ADVERTISEMENT

From left, Joey Gasper and Hunter Crawford were among the Southwest Christian High students, parents and staff who pitched in to help on moving day.

Bruce Bisping, Star Tribune

UPCOMING DATES

First day of classes: Tuesday, Sept. 4, 8 a.m.-2:45 p.m. Grand Opening and Ribbon-Cutting: Saturday, Sept. 29, 10:30 a.m. A 5K Fun Run and 3K Walk will precede the grand opening. Registration for those events begins at 8 a.m. For more information, visit www.swchs.org.

Private Chaska high school finally gets new campus

  • Article by: KIM McGUIRE
  • Star Tribune
  • August 22, 2012 - 2:13 PM

In the 16 years Southwest Christian High School has been in existence, students have attended classes in the basement of two churches, a community center, and most recently, the former Nordic Track factory in Chaska.

Physical education classes sometimes took place in a parking lot while a refurbished janitor's closet once doubled for a temporary classroom. And things like air-conditioning and heating have been sketchy at best in some of the school's past incarnations.

But all the hardships endured by Southwest Christian's band of nomadic students, teachers and administrators are about to be erased by the Sept. 4 opening of the school's new campus, which will feature many of the modern amenities the other buildings lacked.

For example, it will have state-of-the-art science labs, a large, multi-purpose commons area, a media center with Wi-Fi and a gymnasium capable of holding more than 500 people.

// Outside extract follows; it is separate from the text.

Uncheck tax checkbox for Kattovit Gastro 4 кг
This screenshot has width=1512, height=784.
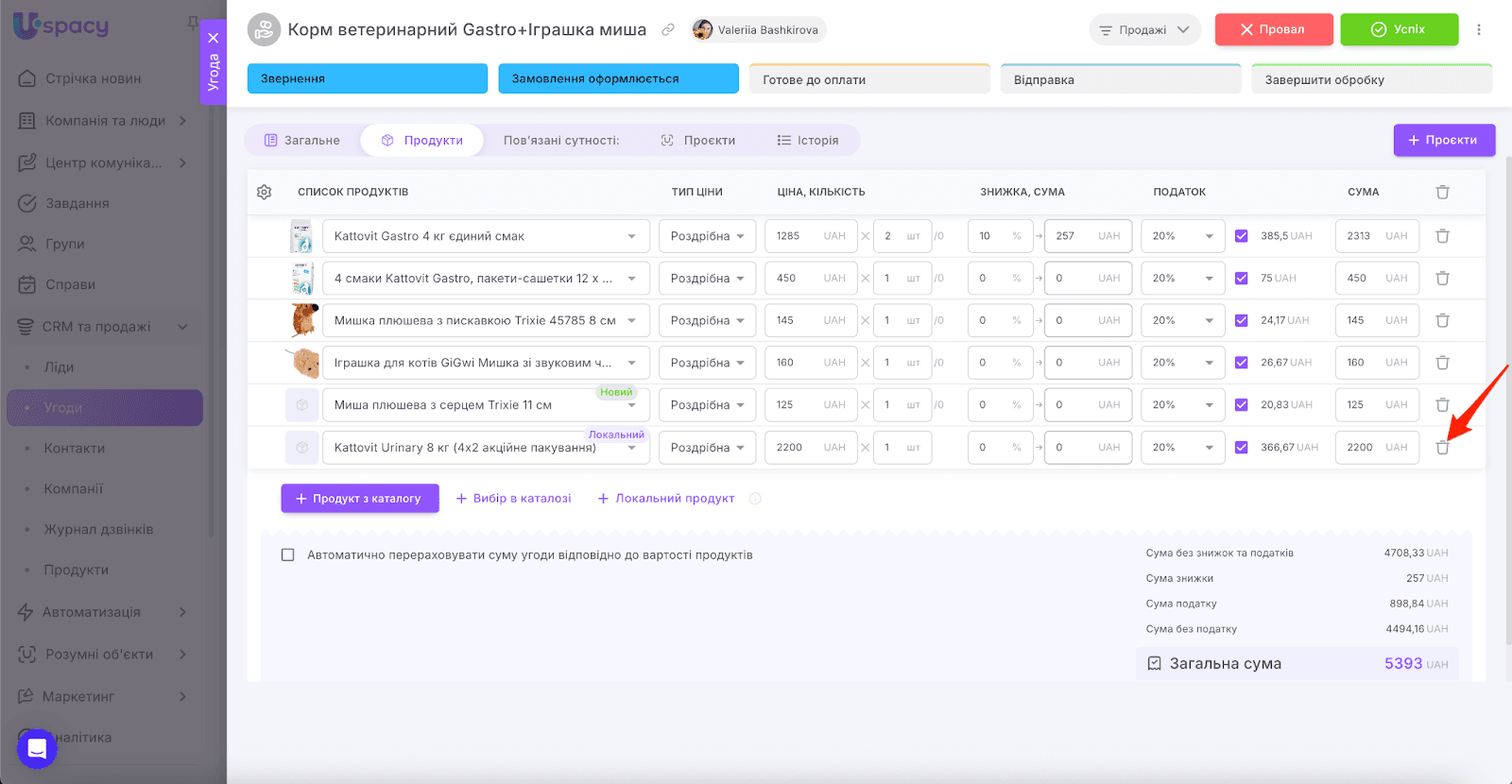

"From a building sense, we've got more space to grow and the opportunity to add more programs that will really enhance the education we're able to provide," said Dan Beckering, head of school. "In that regard, life will be dramatically different."

The new campus, which sits on a former piece of farmland just south of Hwy. 212 on Bavaria Road, was part of the founders' original vision for a private Christian high school. But fundraising took time, as did finding a suitable piece of property in the west metro area. Then the recession hit, forcing school leaders to bide their time even longer.

Today, about 190 students are enrolled in the school, which will have the capacity to house more than double that amount. Administrators expect enrollment to increase, acknowledging that some families might have been slightly put off by the school's former facilities.

"No doubt those facilities did shape some first impressions, but I've always been willing to put our students and teachers up against anyone in terms of the quality of education we offer here," Beckering said.

In the school's 16-year history, it has produced two National Merit Scholars, nine National Merit semifinalists, and eight National Merit Commended Students. In 2010, Southwest Christian's debut FIRST Robotics team won the Rookie All-Star Award at its regional competition, earning a spot at the national championship.

English teacher Barb Hoklin said she expects the new school to be even more conducive to learning. Temporary facilities had thin walls and sometimes the temperature inside the classrooms was uncomfortable.

"It was wonderful before because of the kids," Hoklin said as she picked carpet fuzz balls from the floor of a new office. "But here, you just get more of a sense that this is a real school."

On a recent weekend, several students volunteered to help move the school from its old location inside a Chaska industrial park to the new location. They packed and unpacked boxes and swept up construction debris, all while mapping out the new school.

"I feel like God has really blessed us with this new school, and I'm really excited to be here my senior year," said Kaela Venberg, the senior class president.

Both Andy Meek and Jordan Lubben surveyed the new gym and soccer fields -- two amenities the school has never had. In the past, the soccer team played home games at a community recreation center in Victoria it shared with other schools; practices were in Excelsior. The basketball team had to play at Crown College in St. Bonifacius.

"We've always managed to make it work," Meek said. "But this will be a huge change for us."

Students say it will be a change for the better. They believe school spirit will soar now that they can actually host bona-fide home games.

Still, Beckering insists the school's merits really lie within the students, teachers and parents -- not the modern new facility that houses them.

"Our founders always said it's not the box, it's what's inside the box that makes it important," Beckering said. "Still, this is a pretty nice box."